> **YOUR TASKS**:
- 1) Transcribe the passage on the transatlantic alliance and China, starting at "David Goldman then" and ending at "to outcompete China.".
- 2) According to the passage on the transatlantic alliance and China, why must the West radically rethink its relations with China?

> **PASSAGE PROVIDED**:
----------------------------------------

Western truth, Chinese truth: the Transatlantic Alliance and the Challenge of China

The Tocqueville Foundation – June 19th, 2020

Following the postponement of the third edition of The Tocqueville Conversations, a very rich discussion was nevertheless held on Friday, June 19, in the form of a videoconference. Moderated by Ana Palacio (former Minister of Foreign Affairs of Spain), this conversation brought together Andrew A Michta (Dean of the College of International and Security Studies at the George C. Marshall European Center), Pavel Fischer (President of the Commission for Foreign Affairs of the Czech Senate) and David Goldman (Essayist and Investor, Asian Times. Author of “You will be assimilated, China’s Plan to Sino-form the World”) on the following topic: Western truth, Chinese truth: The Transatlantic Alliance and the Challenge of China. As we go through a particularly trying year, as Jean-Guillaume de Tocqueville pointed out by way of introduction, China’s role on the world stage is increasingly being questioned.
Indeed, Andrew Michta started the discussion by recalling that since the end of the Cold War, China had become the main challenge for the United States and its European allies, first from a political and commercial point of view, and now militarily speaking. The fact that China is currently increasing its military force, coupled with the fact that its main ally remains Russia, requires the West to radically rethink its relations with China. While this is not a recent issue, the coronavirus crisis has shaken the world order and compressed the timeline.
David Goldman then insisted on the historic period we are experiencing today. According to him, the only way to avoid a dangerous Chinese assimilation is to build a transatlantic program designed to accelerate the development of technology (including research on hardware and artificial intelligence), in order to keep the West ahead from China. If the US is willing to invest money in this area and to set up ambitious partnerships with Europe, there is still time to outcompete China.

----------------------------------------

> **INPUT DATA**:
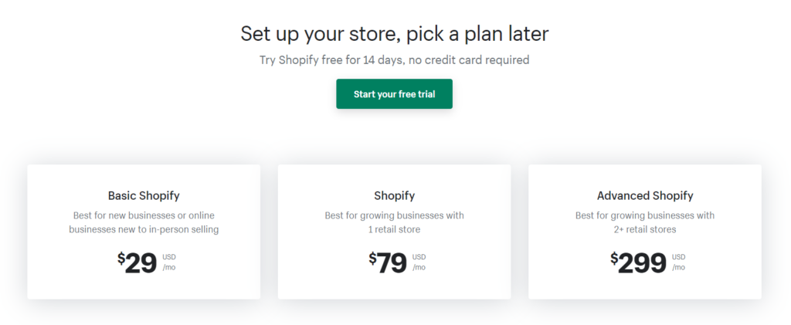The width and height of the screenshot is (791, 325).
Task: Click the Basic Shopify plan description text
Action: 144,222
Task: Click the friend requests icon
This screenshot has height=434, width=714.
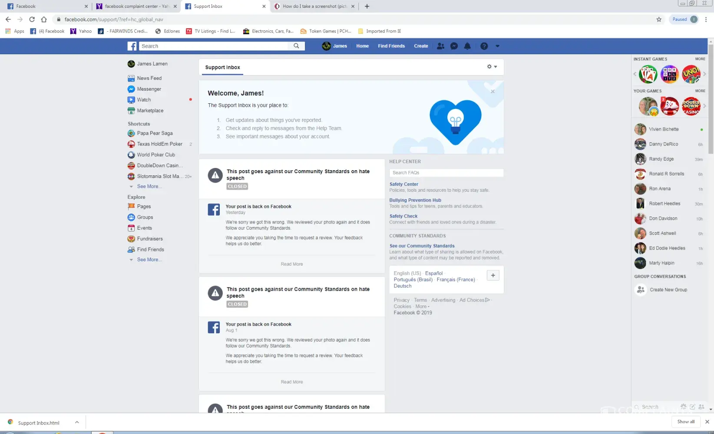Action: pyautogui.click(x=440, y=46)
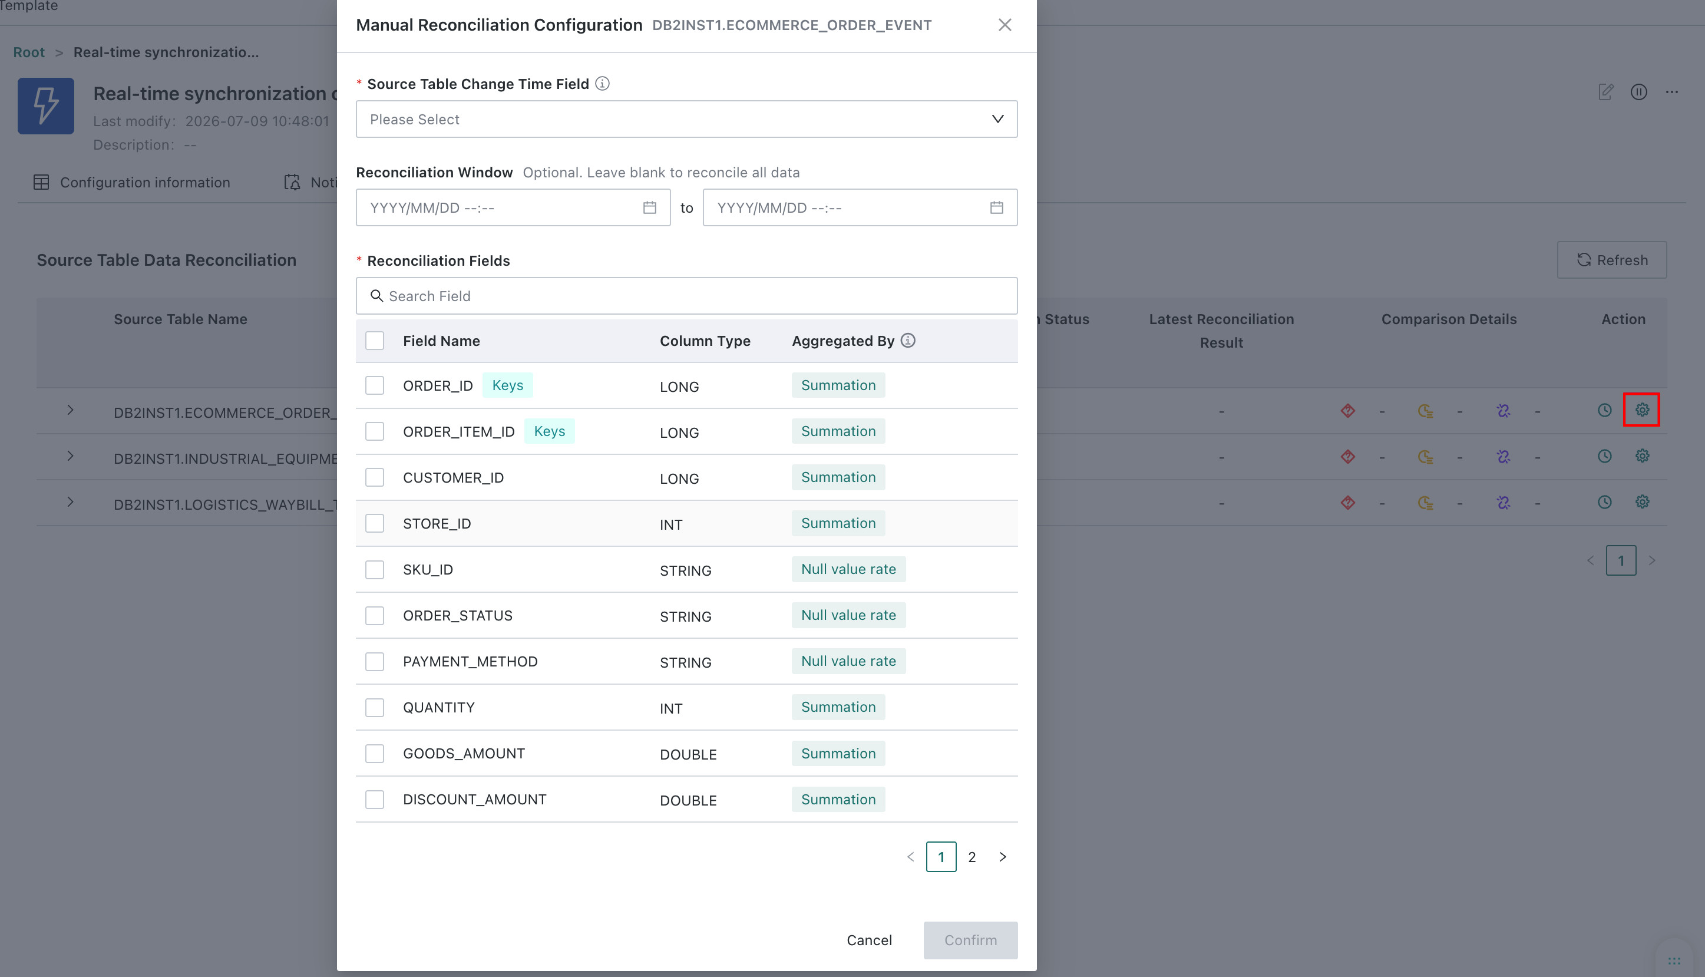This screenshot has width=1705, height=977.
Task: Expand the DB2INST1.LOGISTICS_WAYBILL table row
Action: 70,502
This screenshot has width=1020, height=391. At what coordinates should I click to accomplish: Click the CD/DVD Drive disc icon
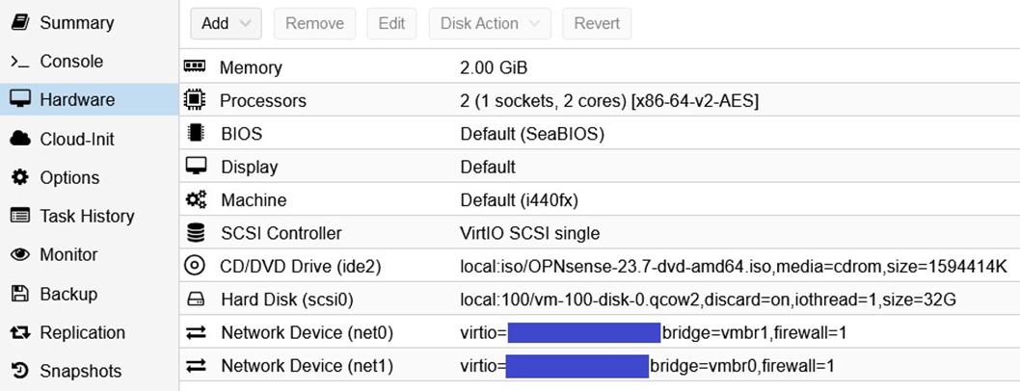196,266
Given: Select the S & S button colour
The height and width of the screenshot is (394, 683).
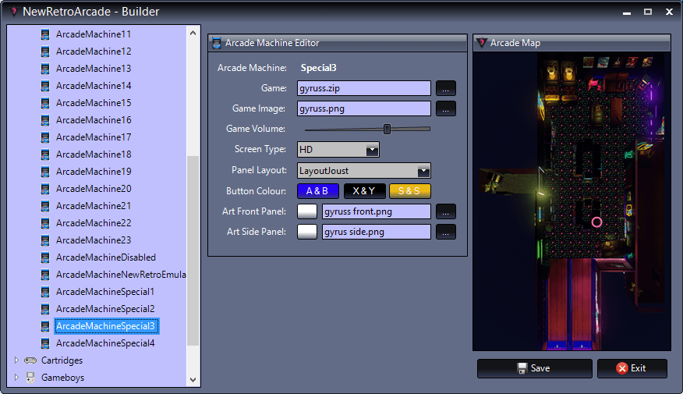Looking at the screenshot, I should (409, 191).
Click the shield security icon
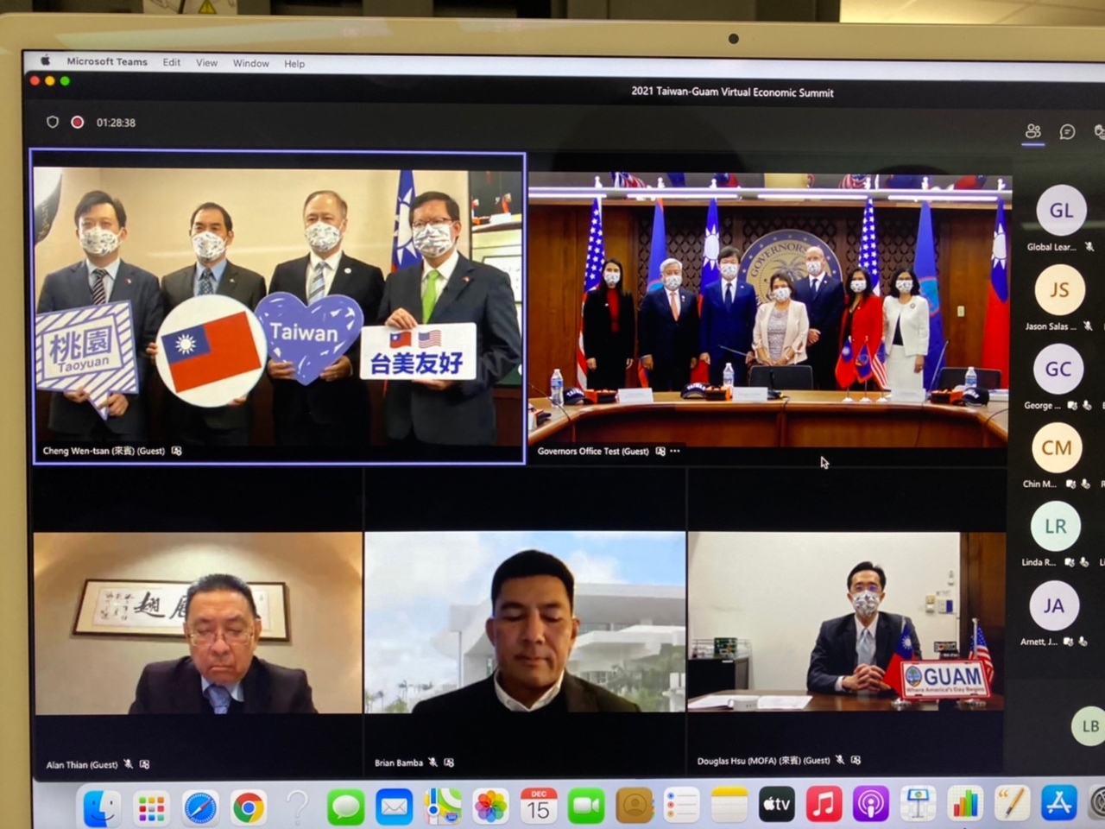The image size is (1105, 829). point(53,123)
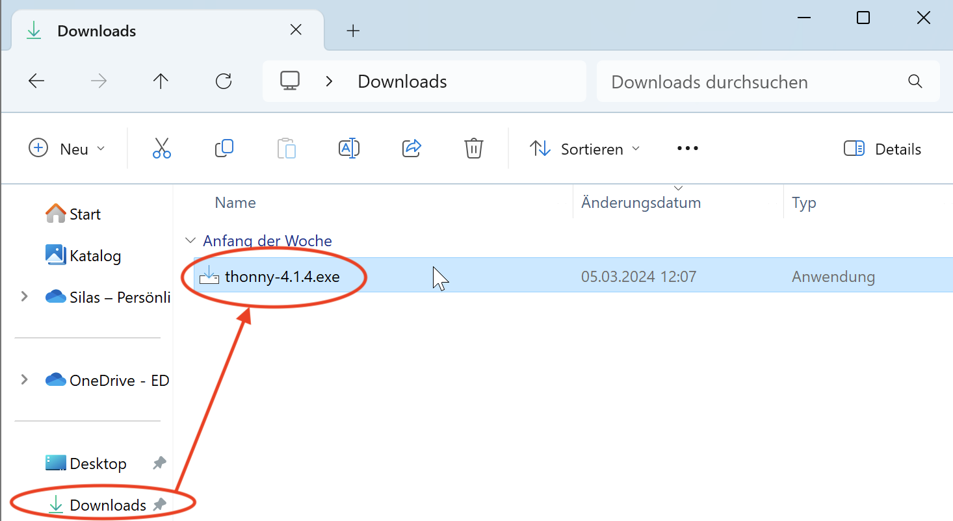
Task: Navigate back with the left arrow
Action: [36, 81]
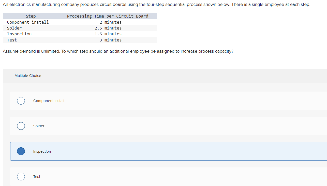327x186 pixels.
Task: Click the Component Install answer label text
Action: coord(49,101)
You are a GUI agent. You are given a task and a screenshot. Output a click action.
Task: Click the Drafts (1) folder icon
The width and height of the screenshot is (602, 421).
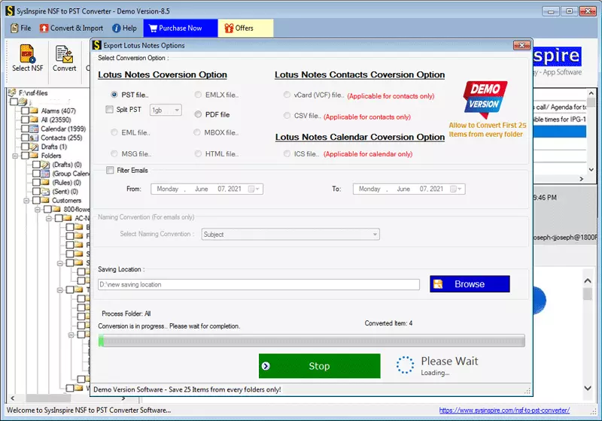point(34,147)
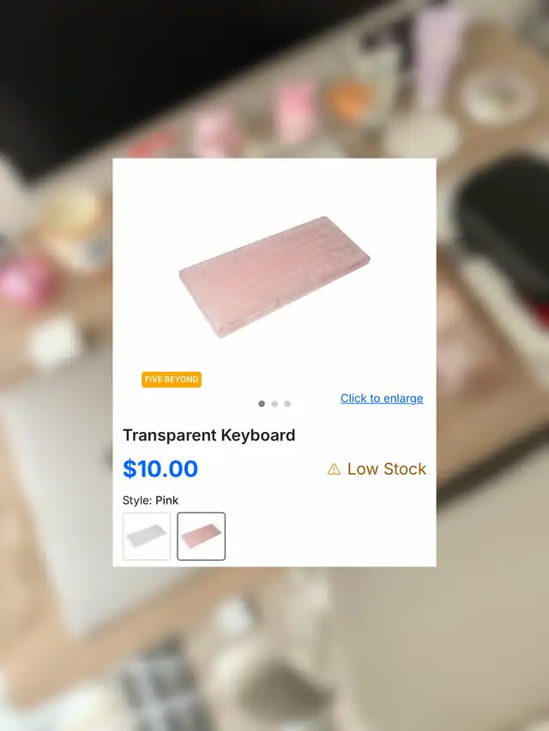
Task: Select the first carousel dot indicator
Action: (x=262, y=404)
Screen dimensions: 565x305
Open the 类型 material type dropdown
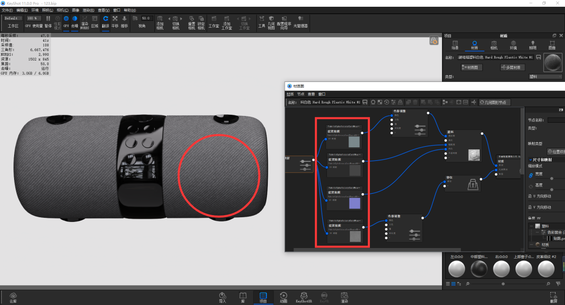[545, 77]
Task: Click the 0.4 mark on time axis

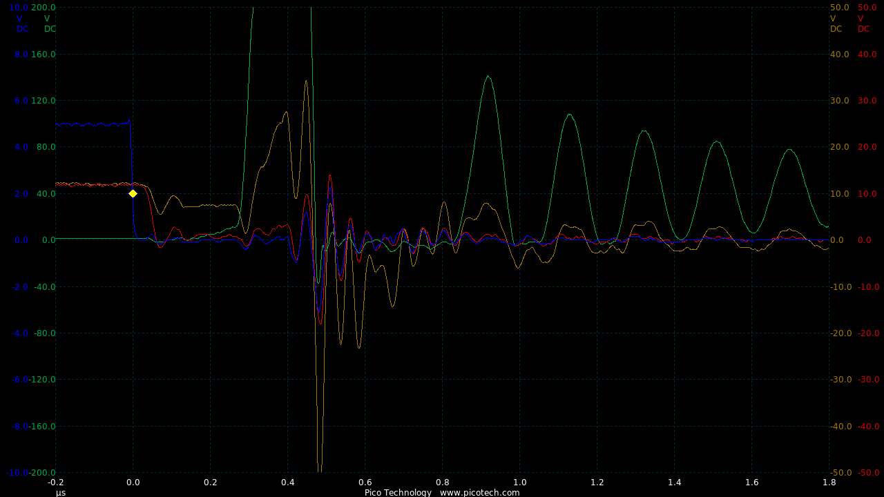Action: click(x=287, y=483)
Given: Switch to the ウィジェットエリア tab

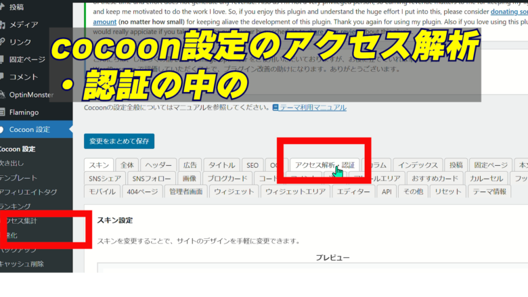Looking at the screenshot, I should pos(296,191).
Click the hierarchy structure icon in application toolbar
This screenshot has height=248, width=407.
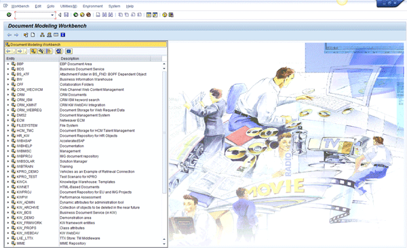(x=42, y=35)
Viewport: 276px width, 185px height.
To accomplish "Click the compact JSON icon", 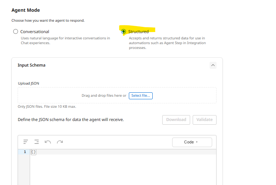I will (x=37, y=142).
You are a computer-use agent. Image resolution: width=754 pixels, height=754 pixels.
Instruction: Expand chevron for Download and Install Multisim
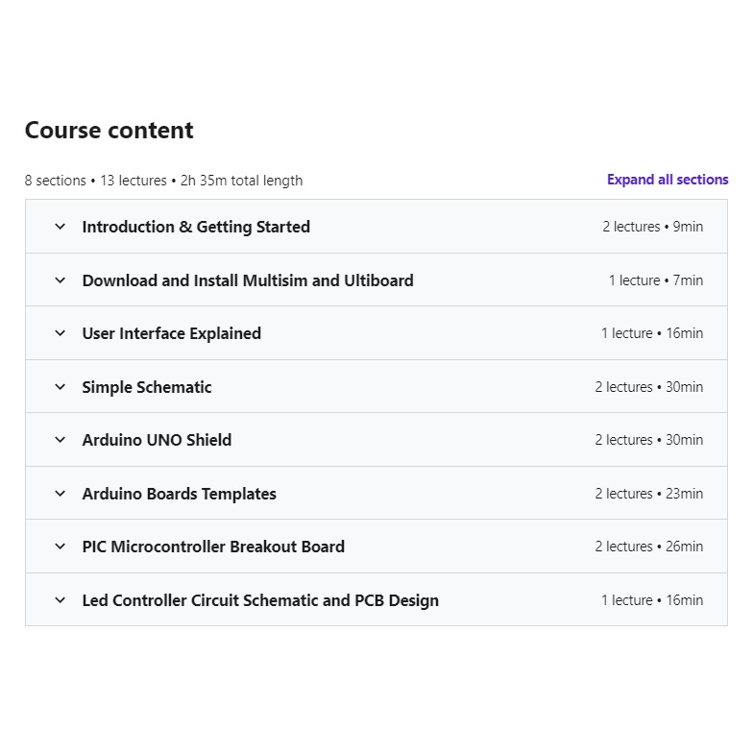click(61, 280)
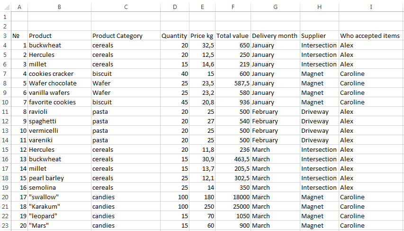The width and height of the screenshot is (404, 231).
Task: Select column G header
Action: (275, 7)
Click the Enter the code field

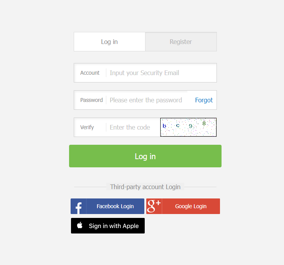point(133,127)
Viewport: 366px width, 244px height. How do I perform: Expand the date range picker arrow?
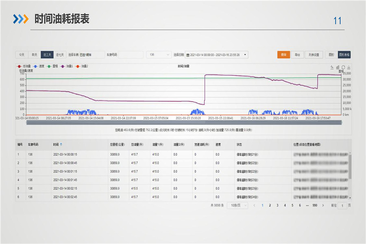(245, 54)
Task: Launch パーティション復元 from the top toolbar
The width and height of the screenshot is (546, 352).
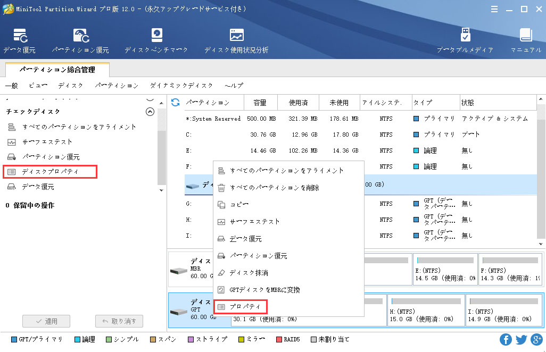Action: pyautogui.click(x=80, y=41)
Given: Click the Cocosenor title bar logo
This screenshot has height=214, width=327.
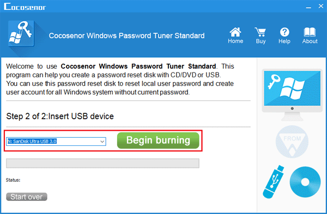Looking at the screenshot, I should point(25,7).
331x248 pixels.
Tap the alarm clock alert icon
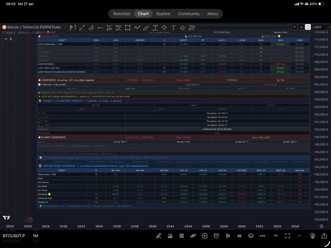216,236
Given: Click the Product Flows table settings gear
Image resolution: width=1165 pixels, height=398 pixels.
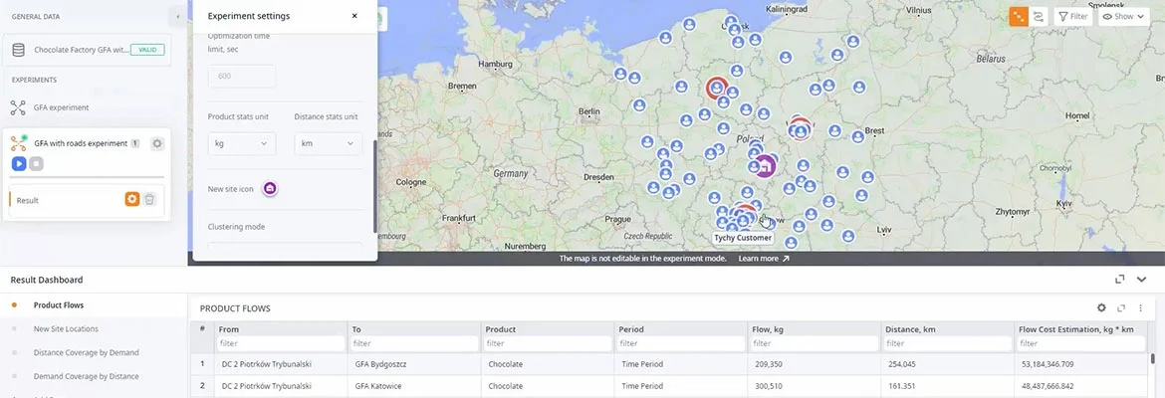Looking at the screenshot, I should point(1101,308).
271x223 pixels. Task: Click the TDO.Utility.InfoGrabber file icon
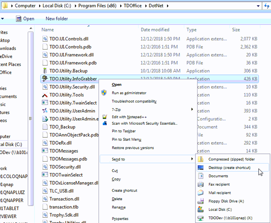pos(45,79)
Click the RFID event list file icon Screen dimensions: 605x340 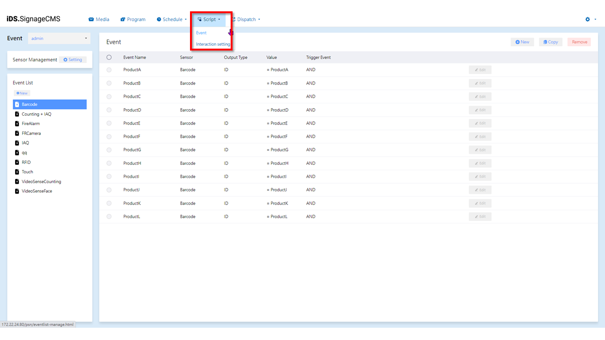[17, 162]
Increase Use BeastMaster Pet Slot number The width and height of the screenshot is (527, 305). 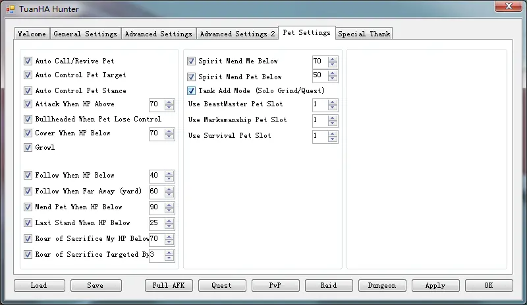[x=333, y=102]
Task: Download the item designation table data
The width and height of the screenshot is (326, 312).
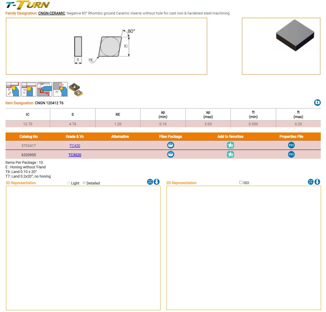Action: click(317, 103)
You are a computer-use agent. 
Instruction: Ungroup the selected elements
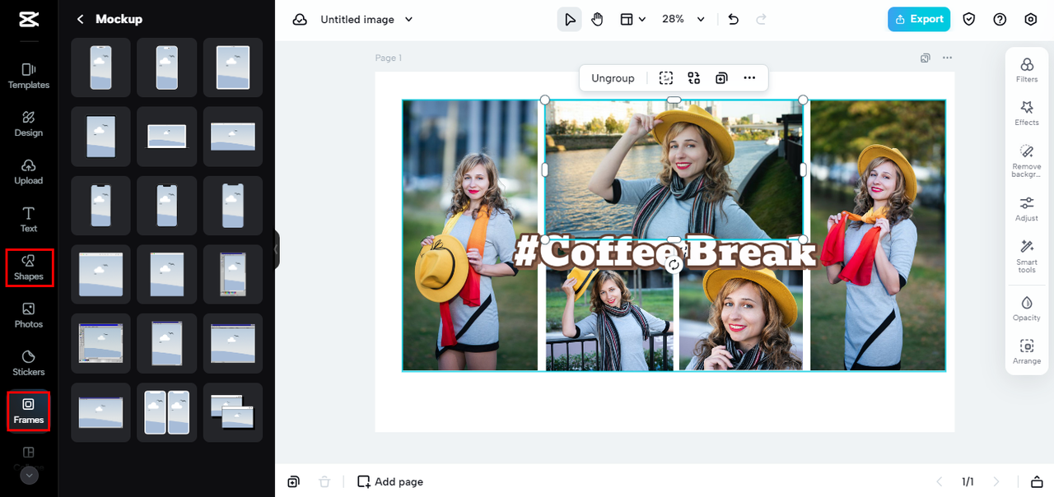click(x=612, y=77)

----------------------------------------

> **ANSWERS IN ORDER**:
- 1)
David Goldman then insisted on the historic period we are experiencing today. According to him, the only way to avoid a dangerous Chinese assimilation is to build a transatlantic program designed to accelerate the development of technology (including research on hardware and artificial intelligence), in order to keep the West ahead from China. If the US is willing to invest money in this area and to set up ambitious partnerships with Europe, there is still time to outcompete China.

- 2) China is currently increasing its military force, and its main ally remains Russia. Together, these facts require the West to rethink its relations with China.